MANHATTAN, Kan. — At Kansas State University (KSU) in Manhattan, civil engineers are researching a way to reduce concrete’s carbon footprint while making it stronger. The key ingredient: biofuel byproducts.

Concrete is made from portland cement, water and aggregate, and the world uses about 7 billion cubic meters of concrete each year, according to a statement by the University.

“Even though making concrete is less energy intensive than making steel or other building materials, we use so much of it that concrete production accounts for between 3 to 8 percent of global carbon dioxide emissions,” said Kyle Riding, KSU assistant professor of civil engineering, in a statement.

To reduce the carbon dioxide emissions set off from concrete productions, researchers are looking for environmentally friendly materials that can replace the portland cement. So far, they found success with byproducts of biofuels made from corn stover, wheat straw and rice straw.

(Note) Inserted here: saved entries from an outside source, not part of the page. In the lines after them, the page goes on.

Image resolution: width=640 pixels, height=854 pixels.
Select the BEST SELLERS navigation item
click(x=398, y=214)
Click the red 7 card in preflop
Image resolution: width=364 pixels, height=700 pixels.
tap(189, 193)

“It is predicted that bioethanol production will increase in the future because of sustainability,” said Feraidon Ataie, KSU doctoral student in civil engineering, in a statement. “As bioethanol production increases, the amount of the byproduct produced also increases. This byproduct can be used in concrete.”

The researchers are focusing on byproducts from cellulosic ethanol production, which creates biofuel produced from inedible materials such as wood chips or wheat straw. This is different from other bioethanols, which use corn or grain to make biofuel. Cellulosic ethanol’s byproduct is perceived as less valuable than corn ethanol’s byproduct (distiller’s dried grains), which can be used as cattle feed.

When researchers added the high-lignin ash byproduct (created from cellulosic ethanol production) to cement, the chemical reaction made the cement stronger. After testing the finished concrete material, researchers found that replacing 20 percent of the cement with cellulosic material after burning increased the strength of the concrete by 32 percent.

“The utilization of this byproduct is important in both concrete materials and biofuel production,” Ataie said. “If you use this in concrete to increase strength and quality, then you add value to this byproduct rather than just land filling it. If you add value to this byproduct, then it is a positive factor for the industry. It can help to reduce the cost of bioethanol production.”

This research has been published in the American Society of Civil Engineer’s Journal of Materials in Civil Engineering and was funded by more than $210,000 from the National Science Foundation. The researchers also collaborated with the University of Texas, North Carolina State University and the National Renewable Energy Laboratory in Golden, Colo.